The only redeeming thing that this government has done in the situation it has brought itself, is the clarification by the AGF that the list is being reviewed. Whatever this gesture is, whether a mere afterthought or a face-saving act, it is far better than doing nothing and have history record such egregious act of moral failing against the name of a president that has been accused of possibly all known crimes, real or imagined. Without the blemish of granting presidential pardon to the obviously undeserving lot, it was an otherwise credible list that showed the readiness of the government to listen to the voice of Nigerians. It was corrective in the manner it responded to the complaints of Nigerians about the treatment meted to the nine Ogoni environmentalists and their four opponents.

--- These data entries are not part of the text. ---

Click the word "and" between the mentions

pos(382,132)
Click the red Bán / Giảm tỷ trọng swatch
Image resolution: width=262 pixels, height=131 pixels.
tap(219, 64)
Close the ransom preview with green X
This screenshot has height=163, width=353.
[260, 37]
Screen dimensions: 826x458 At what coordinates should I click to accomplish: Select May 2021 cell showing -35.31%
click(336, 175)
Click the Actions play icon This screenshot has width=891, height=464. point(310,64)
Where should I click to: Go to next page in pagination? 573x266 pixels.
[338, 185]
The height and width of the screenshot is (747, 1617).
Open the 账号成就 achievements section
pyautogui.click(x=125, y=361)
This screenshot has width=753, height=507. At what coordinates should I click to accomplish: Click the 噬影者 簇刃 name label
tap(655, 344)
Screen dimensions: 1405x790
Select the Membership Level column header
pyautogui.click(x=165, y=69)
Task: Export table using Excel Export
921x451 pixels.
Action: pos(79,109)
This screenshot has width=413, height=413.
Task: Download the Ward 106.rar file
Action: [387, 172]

After correcting the exclusion of the four men from those awarded national honours, the president has now granted them clemency. The pardons have not only corrected the exclusion of the four men following the posthumous conferment of national honours on them, it has wiped off any suggestion of culpability in the events that led, respectively, to the mob or judicial execution of both the Ogoni 4 and the Ogoni 9. Nigerians must remember for how long we have lamented the fate that befell Ogoniland with the murder of their children in addition to the despoliation of their environment. It was a pain that won’t go but which the Bola Tinubu administration has assuaged with the national recognition of the sacrifice of their leaders notwithstanding where they stood in the painful saga that divided them.
There is nothing to be ashamed of in correcting what has been generally acknowledged as a misstep. The problem is to double down on it and risk the severe judgement of history. Going forward, it costs nothing for a government to scrutinise closely any list of potential honorees or beneficiaries of appointments before an announcement is made. After all, what are the numerous Special Assistants and Assistants to Special Assistants doing?